**Qué se solicita:**
A: En el fragmento citado, ¿a qué autor se atribuye la expresión «revolución molecular»?
B: Transcriba literalmente el pasaje del fragmento citado que empieza en las palabras "Regreso al No" y termina después de "alimenta su tánatos.".

**Fragmento citado:**

====

Regreso al No Future!

Quizá el más lamentable episodio actual lo estén protagonizando algunas organizaciones juveniles en nombre del Socialismo. Imbuidas del ideologicismo propio de los climas adversos, carecen de inserción en el antagonismo real. Se vuelcan así en un repertorio escuadrista que solo interpela a una masculinidad frágil, víctima de la concatenación de dos crisis consecutivas. La falta de experiencia y conexión con las anteriores generaciones –en gran medida resultado de la institucionalización de la Nueva Política– refuerza su aislamiento y con ello la herida narcisista que alimenta su tánatos.

Este ejemplo de la pulsión de muerte que informa el actual clima necroliberal se disocia de las expresiones feminizadas con que la brecha combinada de género y edad refleja por oposición un inédito «reparto de lo sensible» (Rancière). En contraste con el simulacro necrófilo de un partido marxista, clausura de cualquier porvenir, la esperanza molecular de la acción desobediente palpita ya en colectivos autónomos que se han sostenido en la corriente subterránea de la «revolución molecular» (Guattari). Y aunque sus expresiones son aún minoritarias y escasamente conectadas, su potencial estriba en el cambio de clima que sus simbiosis podrán articular.

====

**Datos proporcionados:**

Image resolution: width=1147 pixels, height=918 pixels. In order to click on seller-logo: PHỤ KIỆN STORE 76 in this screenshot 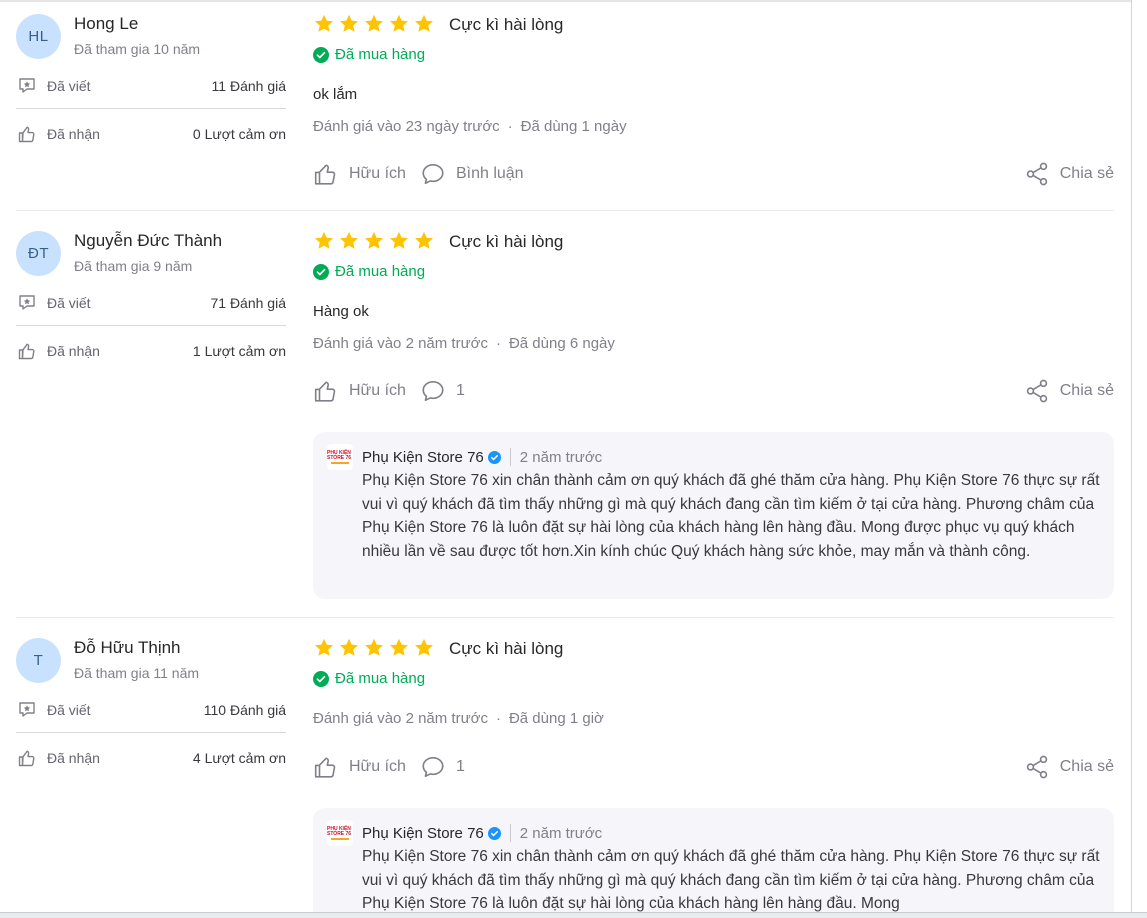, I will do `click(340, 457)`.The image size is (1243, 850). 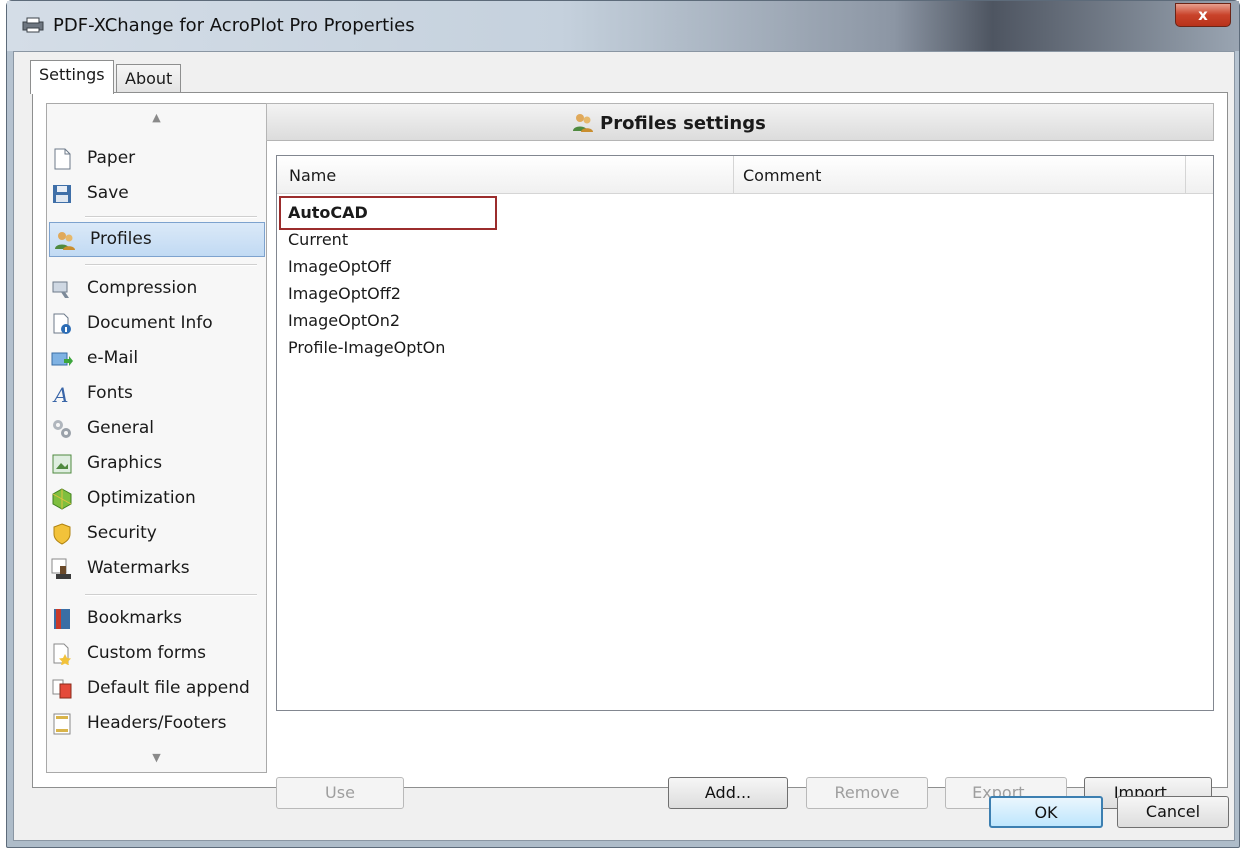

====

**Respuestas por tarea:**
A: A Guattari.

B:
Regreso al No Future!

Quizá el más lamentable episodio actual lo estén protagonizando algunas organizaciones juveniles en nombre del Socialismo. Imbuidas del ideologicismo propio de los climas adversos, carecen de inserción en el antagonismo real. Se vuelcan así en un repertorio escuadrista que solo interpela a una masculinidad frágil, víctima de la concatenación de dos crisis consecutivas. La falta de experiencia y conexión con las anteriores generaciones –en gran medida resultado de la institucionalización de la Nueva Política– refuerza su aislamiento y con ello la herida narcisista que alimenta su tánatos.